If $$f\left( x \right) = {\log _x}\left( {In\,x} \right),$$ then $$f'\left( x \right)$$ at $$x=e$$ is ................

The set of all real numbers $$a$$ such that $${a^2} + 2a,2a + 3$$ and $${a^2} + 3a + 8$$ are the sides of a triangle is ...........

In a triangle $$ABC$$, if cot $$A$$, cot $$B$$, cot $$C$$ are in A.P., then $${a^2},{b^2},{c^2}$$, are in ............... progression.

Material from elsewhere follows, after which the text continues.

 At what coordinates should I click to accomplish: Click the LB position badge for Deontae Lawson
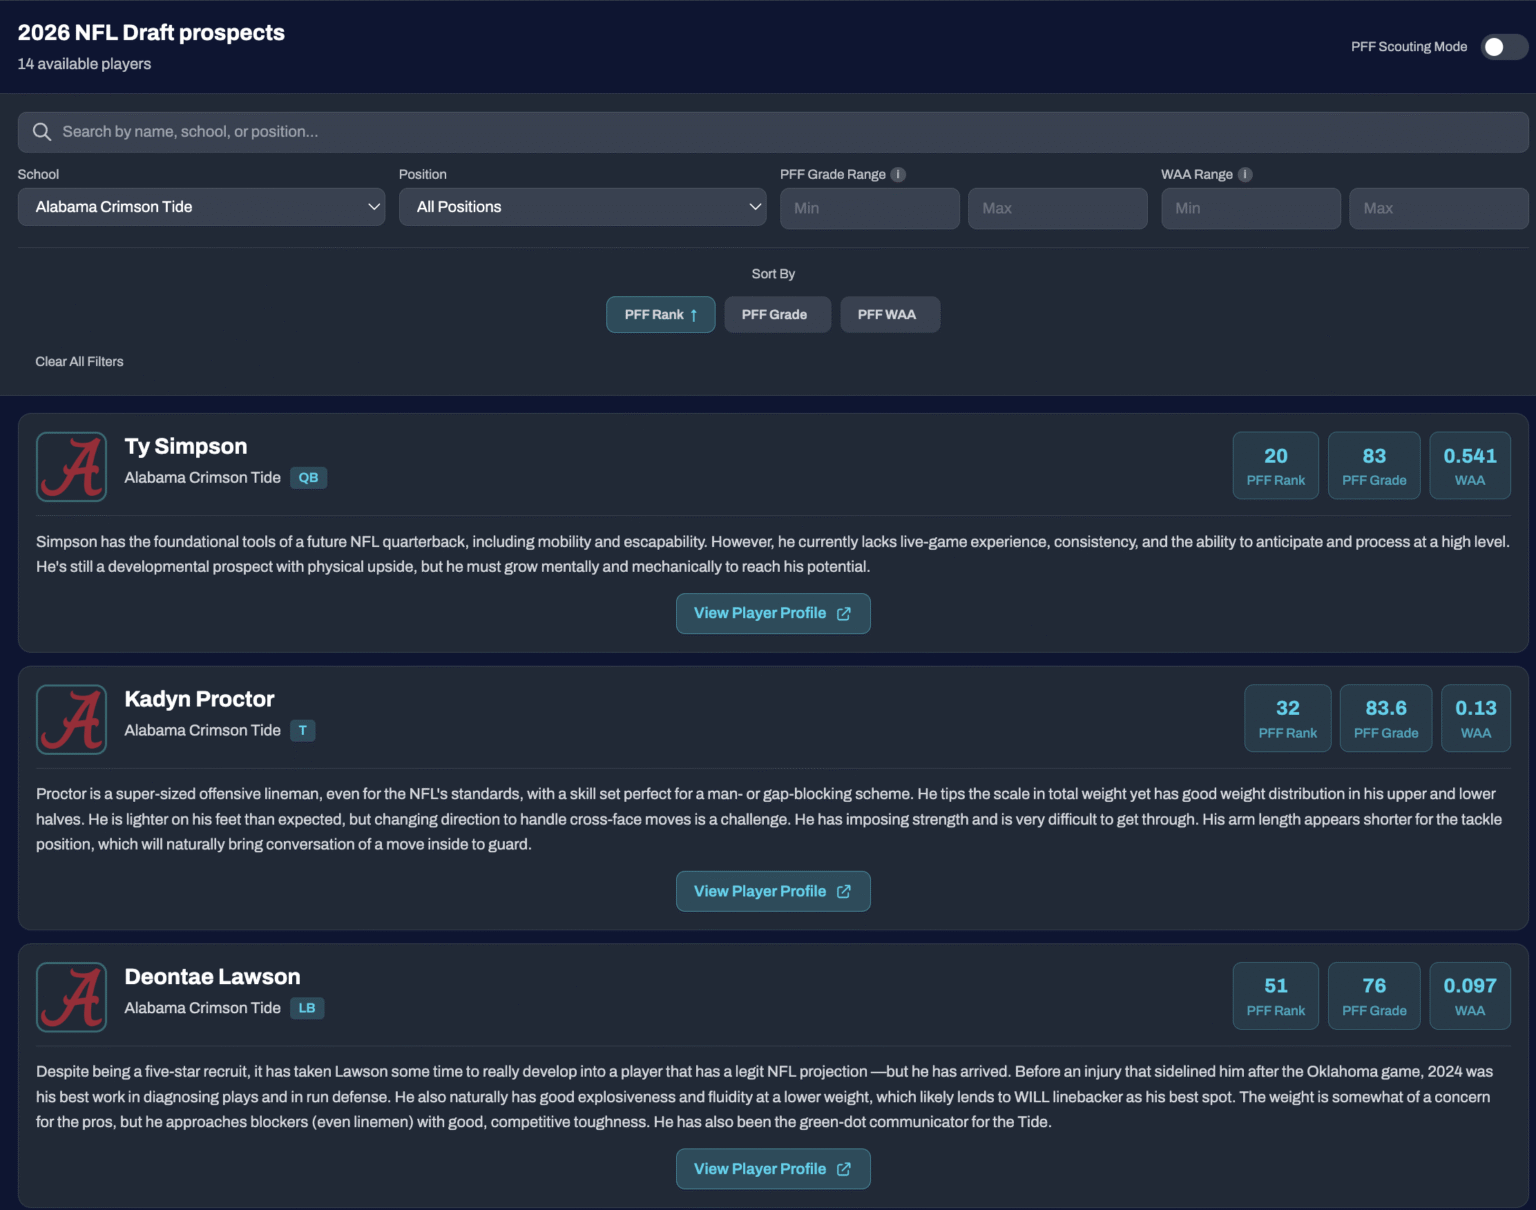click(x=307, y=1008)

A ladder rests against a wall at an angle $$\alpha $$ to the horizintal. Its foot is pulled away from the wall through a distance $$a$$, so that it slides $$a$$ distance $$b$$ down the wall making an angle $$\beta $$ with the horizontal. Show that $$a = b\tan {1 \over 2}\left( {\alpha + \beta } \right)$$

In a triangle $$ABC$$, the median to the side $$BC$$ is of length $$${1 \over {\sqrt {11 - 6\sqrt 3 } }}$$$ and it divides the angle $$A$$ into angles $${30^ \circ }$$ and $${45^ \circ }$$. Find the length of the side $$BC$$.

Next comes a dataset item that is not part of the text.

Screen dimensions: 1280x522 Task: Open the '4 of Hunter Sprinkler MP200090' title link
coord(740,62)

Find all the tangents to the curve
$$y = \cos \left( {x + y} \right),\,\, - 2\pi \le x \le 2\pi ,$$ that are parallel to the line $$x+2y=0$$.

Let $$f\left( x \right) = {\sin ^3}x + \lambda {\sin ^2}x, - {\pi \over 2} < x < {\pi \over 2}.$$ Find the intervals in which $$\lambda $$ should lie in order that $$f(x)$$ has exactly one minimum and exactly one maximum.

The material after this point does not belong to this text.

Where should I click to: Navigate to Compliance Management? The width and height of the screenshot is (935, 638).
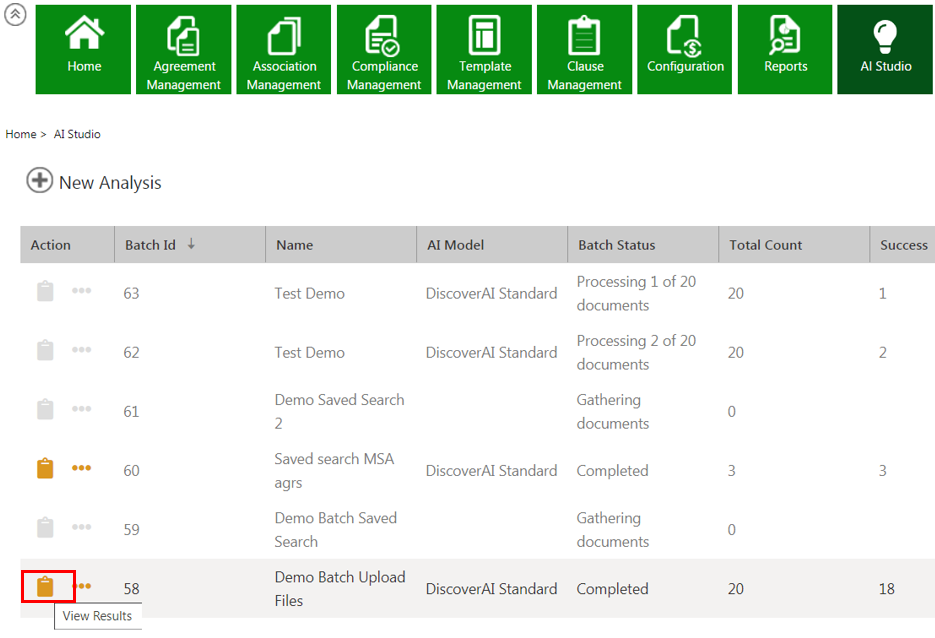pyautogui.click(x=384, y=49)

Evaluate the following $$\int {\sqrt {{{1 - \sqrt x } \over {1 + \sqrt x }}dx} } $$

For any integer $$n$$ the integral ...........
$$\int\limits_0^\pi {{e^{{{\cos }^2}x}}{{\cos }^3}\left( {2n + 1} \right)xdx} $$ has the value

Sketch the region bounded by the curves $$y = \sqrt {5 - {x^2}} $$ and $$y = \left| {x - 1} \right|$$ and find its area.

Evaluate the following : $$\,\,\int\limits_0^{\pi /2} {{{x\sin x\cos x} \over {{{\cos }^4}x + {{\sin }^4}x}}} dx$$